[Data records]
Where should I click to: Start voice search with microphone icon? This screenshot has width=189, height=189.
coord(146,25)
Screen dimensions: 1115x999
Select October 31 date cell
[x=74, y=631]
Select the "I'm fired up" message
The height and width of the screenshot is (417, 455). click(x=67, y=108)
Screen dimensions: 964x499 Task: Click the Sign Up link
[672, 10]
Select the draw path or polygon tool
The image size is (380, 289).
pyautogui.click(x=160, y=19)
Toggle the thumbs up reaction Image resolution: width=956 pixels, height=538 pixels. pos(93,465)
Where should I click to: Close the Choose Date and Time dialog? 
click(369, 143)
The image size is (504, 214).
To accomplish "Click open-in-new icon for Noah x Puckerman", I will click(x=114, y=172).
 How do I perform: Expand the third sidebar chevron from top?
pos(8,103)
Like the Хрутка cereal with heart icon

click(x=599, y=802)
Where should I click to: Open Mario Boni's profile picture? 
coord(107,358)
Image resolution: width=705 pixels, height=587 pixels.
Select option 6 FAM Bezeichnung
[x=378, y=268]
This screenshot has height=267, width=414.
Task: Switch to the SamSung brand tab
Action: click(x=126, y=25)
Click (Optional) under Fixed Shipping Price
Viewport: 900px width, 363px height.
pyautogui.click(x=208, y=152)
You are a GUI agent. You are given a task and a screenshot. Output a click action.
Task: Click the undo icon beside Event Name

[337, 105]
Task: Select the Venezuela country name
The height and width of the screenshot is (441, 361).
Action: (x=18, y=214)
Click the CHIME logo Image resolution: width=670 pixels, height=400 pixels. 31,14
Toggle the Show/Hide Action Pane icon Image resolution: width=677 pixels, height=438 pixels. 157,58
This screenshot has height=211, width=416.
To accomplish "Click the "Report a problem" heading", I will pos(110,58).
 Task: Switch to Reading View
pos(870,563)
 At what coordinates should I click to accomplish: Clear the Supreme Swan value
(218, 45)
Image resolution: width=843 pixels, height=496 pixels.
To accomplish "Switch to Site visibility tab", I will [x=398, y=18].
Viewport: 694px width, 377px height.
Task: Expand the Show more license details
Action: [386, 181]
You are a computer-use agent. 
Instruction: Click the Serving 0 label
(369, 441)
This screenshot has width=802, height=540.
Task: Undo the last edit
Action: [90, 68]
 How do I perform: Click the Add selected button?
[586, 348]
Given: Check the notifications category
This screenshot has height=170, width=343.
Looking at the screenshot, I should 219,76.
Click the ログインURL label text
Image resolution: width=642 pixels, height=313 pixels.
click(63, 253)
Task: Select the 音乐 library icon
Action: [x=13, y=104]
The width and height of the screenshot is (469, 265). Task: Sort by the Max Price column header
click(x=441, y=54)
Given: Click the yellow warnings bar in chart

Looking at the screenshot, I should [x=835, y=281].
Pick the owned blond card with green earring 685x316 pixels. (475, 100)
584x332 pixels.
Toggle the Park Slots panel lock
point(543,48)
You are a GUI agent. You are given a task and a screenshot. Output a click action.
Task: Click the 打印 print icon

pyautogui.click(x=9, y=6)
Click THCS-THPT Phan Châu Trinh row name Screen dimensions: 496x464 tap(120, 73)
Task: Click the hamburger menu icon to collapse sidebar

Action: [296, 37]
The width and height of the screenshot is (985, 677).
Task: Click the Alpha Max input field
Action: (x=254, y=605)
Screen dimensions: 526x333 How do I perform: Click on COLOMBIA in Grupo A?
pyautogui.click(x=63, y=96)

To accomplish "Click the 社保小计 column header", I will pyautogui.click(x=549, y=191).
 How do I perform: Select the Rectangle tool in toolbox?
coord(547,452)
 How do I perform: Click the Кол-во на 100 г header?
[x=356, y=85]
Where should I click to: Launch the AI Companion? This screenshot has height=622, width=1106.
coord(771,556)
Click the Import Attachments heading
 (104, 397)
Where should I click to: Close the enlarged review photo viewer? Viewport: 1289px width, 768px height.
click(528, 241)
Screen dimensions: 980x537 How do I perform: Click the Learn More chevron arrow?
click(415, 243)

#### WHAT IS EXPECTED
Using the records above, restate word for word the lines from the one with "Where should I click to: Close the Choose" through the one with "Image resolution: width=705", both included.

#### RESPONSE BELOW
Where should I click to: Close the Choose Date and Time dialog? 
click(369, 143)
The image size is (504, 214).
To accomplish "Click open-in-new icon for Noah x Puckerman", I will click(x=114, y=172).
 How do I perform: Expand the third sidebar chevron from top?
pos(8,103)
Like the Хрутка cereal with heart icon

click(x=599, y=802)
Where should I click to: Open Mario Boni's profile picture? 
coord(107,358)
Image resolution: width=705 pixels, height=587 pixels.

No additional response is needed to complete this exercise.